SECOND SUPPLEMENTAL INDENTURE
SECOND SUPPLEMENTAL INDENTURE (this Supplemental Indenture), dated as of June 1, 2020, among Fidelity National Financial, Inc. (the FNF Parent), FIDELITY & GUARANTY LIFE HOLDINGS, INC. (or its permitted successor), a Delaware corporation (the Company), and WELLS FARGO BANK, NATIONAL ASSOCIATION, a national banking association, as trustee (together with its successors and assigns, in such capacity, the Trustee) under the Indenture referred to below.
WHEREAS, the Company and the Guarantors have heretofore executed and delivered to the Trustee an indenture (the Base Indenture), dated as of April 20, 2018 and a supplemental indenture (the First Supplemental Indenture), dated as of April 20, 2018 (together with the Base Indenture and as subsequently amended or modified from time to time, the Indenture), providing for the issuance of 5.50% Senior Notes due 2025 (the Notes);
WHEREAS, Section 9.1(v) of the Indenture provides that the Indenture or the Notes may be amended or supplemented without notice to or the consent of any Holder to, among other things, add Guarantees with respect to the Notes;
WHEREAS, Section 9.1(vii) of the Indenture provides that the Indenture or the Notes may be amended or supplemented without notice to or the consent of any Holder to, among other things, make changes that would provide additional rights to the Holders;
WHEREAS, concurrently with the execution, delivery and effectiveness hereof, the FNF Parent has consummated the acquisition of the Company pursuant to the Agreement and Plan of Merger, dated as of February 7, 2020, by and among the FNF Parent, F I Corp, a Cayman Islands exempted company and wholly owned subsidiary of the FNF Parent, F II Corp., a Cayman Islands exempted company and wholly owned subsidiary of the FNF Parent, and FGL Holdings, a Cayman Islands exempted company (the Mergers);
WHEREAS, in connection with the consummation of the Mergers, the FNF Parent desires to fully, unconditionally and irrevocably Guarantee the Notes on the same terms and subject to the same conditions as the Guarantors named in the Indenture, including pursuant to Article X thereof, on a joint and several basis with such Guarantors;
WHEREAS, pursuant to Section 9.1 of the Indenture, the Trustee is authorized to execute and deliver this Supplemental Indenture; and
WHEREAS, the execution and delivery of this Supplemental Indenture has been duly authorized by the parties hereto, and all other acts and requirements necessary to make this Supplemental Indenture a valid and binding supplement to the Indenture effectively amending the Indenture as set forth herein have been duly taken.

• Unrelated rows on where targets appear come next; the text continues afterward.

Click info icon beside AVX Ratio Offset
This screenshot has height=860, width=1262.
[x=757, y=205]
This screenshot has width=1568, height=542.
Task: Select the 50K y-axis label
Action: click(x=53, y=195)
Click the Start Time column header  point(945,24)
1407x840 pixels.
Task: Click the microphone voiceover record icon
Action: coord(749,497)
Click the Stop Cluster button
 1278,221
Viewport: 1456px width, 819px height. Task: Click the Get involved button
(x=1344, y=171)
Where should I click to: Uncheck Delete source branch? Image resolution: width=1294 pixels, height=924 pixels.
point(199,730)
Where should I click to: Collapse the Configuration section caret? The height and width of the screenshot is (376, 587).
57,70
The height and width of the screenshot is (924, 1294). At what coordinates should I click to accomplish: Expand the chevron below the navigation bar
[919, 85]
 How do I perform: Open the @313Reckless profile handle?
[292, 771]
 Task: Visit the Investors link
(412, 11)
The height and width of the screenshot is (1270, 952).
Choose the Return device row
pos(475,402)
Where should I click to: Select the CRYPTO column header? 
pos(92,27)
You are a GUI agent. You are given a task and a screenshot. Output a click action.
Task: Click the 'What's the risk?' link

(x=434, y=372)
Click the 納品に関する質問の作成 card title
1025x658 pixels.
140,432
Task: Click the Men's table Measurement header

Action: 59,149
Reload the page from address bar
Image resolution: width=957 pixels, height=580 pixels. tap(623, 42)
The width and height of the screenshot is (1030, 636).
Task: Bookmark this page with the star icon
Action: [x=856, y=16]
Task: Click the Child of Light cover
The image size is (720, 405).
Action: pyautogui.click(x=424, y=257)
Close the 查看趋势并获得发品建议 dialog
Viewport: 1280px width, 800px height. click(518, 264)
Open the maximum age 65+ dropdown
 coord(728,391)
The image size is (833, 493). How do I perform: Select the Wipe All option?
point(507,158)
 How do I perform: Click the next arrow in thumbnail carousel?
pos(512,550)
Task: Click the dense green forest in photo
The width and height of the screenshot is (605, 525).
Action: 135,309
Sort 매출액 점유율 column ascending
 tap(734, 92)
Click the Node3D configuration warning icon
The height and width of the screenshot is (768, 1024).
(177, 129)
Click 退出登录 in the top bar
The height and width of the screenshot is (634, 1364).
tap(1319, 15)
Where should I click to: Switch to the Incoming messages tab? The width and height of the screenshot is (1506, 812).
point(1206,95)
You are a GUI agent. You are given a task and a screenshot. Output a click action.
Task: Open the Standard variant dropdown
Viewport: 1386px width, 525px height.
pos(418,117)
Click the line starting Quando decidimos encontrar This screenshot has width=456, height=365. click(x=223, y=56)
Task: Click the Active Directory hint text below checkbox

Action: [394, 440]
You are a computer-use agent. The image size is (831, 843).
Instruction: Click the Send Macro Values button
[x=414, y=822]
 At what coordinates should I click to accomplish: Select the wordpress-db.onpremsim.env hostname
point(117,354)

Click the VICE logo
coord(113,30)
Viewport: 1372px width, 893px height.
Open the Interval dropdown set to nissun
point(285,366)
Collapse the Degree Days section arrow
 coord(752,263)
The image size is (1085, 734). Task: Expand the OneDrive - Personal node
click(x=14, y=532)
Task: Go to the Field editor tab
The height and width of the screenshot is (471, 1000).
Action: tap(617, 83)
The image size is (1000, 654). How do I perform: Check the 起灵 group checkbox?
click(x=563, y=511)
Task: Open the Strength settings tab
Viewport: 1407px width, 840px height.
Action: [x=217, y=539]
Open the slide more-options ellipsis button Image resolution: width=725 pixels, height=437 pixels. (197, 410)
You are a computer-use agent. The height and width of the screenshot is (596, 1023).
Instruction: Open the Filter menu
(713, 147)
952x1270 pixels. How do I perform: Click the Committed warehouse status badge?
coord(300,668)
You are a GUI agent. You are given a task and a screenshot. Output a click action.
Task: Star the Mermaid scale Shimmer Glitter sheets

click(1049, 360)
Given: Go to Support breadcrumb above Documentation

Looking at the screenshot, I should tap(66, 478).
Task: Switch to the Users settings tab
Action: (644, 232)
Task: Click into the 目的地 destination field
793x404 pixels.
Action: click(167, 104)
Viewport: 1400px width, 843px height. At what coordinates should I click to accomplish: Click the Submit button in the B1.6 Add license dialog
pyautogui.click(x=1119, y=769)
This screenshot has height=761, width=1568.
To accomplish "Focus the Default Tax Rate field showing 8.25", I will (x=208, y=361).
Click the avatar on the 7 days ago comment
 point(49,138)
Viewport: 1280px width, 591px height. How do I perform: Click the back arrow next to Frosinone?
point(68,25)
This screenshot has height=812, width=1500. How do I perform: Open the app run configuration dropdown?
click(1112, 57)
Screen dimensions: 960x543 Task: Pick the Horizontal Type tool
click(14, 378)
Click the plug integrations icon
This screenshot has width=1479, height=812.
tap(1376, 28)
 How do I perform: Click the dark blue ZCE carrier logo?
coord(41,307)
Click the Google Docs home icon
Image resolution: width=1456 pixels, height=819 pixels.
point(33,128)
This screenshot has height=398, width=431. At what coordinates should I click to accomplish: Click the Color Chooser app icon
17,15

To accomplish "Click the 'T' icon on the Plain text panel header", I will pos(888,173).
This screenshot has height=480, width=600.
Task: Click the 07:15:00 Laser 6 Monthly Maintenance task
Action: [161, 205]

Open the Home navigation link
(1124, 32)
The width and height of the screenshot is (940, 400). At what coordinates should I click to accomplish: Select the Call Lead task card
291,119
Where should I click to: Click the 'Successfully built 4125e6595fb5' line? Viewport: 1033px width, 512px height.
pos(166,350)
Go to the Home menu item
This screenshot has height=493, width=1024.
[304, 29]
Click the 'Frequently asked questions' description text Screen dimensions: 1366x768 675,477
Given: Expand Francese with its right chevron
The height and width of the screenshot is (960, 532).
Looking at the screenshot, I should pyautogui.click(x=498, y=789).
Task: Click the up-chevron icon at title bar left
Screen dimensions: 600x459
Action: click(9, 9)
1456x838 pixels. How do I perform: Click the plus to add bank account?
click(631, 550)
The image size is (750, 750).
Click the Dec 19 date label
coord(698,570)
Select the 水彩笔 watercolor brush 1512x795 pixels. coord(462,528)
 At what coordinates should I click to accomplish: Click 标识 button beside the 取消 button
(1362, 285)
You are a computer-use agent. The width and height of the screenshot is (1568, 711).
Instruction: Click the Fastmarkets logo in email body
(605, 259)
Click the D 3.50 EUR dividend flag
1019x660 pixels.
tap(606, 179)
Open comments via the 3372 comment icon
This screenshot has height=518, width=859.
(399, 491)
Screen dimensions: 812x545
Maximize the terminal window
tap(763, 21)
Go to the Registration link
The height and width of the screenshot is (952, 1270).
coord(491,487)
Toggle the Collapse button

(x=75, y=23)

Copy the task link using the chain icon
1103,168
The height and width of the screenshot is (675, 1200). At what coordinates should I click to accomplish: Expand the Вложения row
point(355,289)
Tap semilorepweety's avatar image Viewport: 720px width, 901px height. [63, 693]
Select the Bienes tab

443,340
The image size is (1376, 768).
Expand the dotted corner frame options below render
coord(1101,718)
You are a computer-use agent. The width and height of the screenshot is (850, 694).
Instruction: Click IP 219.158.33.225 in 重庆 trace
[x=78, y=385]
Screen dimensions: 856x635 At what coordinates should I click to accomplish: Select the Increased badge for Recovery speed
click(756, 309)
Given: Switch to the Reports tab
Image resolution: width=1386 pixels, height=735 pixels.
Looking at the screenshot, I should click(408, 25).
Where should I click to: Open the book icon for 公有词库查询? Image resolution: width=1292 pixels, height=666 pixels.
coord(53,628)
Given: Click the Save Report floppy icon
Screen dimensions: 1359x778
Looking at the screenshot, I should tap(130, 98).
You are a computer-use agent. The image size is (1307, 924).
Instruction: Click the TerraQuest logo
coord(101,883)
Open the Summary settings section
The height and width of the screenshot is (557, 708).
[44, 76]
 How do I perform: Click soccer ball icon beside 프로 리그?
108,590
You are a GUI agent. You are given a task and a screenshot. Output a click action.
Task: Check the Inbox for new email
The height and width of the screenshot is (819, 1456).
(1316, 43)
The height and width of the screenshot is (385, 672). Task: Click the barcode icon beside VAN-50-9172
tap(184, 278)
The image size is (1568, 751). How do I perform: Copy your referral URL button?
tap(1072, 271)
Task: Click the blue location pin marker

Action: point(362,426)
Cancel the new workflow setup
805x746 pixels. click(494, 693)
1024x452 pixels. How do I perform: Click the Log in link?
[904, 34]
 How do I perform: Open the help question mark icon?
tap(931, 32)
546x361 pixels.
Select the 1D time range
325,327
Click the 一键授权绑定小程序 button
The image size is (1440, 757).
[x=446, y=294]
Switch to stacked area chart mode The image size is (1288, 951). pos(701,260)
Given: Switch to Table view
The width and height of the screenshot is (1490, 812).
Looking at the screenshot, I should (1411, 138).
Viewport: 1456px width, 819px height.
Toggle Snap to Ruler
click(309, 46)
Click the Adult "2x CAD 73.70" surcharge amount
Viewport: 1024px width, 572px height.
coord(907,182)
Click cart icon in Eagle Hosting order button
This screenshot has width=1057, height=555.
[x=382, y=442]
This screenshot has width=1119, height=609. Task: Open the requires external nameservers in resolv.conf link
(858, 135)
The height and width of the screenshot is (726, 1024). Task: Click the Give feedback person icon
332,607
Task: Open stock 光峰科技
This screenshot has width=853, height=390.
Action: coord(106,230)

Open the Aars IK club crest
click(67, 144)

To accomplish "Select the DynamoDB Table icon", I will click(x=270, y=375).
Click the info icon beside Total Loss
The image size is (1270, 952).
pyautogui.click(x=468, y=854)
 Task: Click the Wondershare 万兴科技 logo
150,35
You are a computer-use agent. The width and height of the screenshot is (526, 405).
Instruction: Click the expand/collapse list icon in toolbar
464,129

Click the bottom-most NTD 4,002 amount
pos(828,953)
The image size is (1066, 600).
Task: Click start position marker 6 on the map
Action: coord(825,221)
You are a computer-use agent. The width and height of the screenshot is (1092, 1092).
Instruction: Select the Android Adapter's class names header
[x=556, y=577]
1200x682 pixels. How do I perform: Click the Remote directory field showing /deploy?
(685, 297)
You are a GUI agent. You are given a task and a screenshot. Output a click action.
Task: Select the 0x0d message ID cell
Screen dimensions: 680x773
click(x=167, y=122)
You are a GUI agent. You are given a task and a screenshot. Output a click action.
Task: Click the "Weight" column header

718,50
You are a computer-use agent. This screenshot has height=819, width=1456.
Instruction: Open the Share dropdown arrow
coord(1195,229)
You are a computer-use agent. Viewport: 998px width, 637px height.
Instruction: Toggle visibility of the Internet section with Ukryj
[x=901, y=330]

NOW, THEREFORE, in consideration of the foregoing and for other good and valuable consideration, the receipt of which is hereby acknowledged, the parties mutually covenant and agree for the benefit of the Holders of the Notes as follows:
1. Capitalized Terms. Capitalized terms used herein without definition shall have the meanings assigned to them in the Indenture.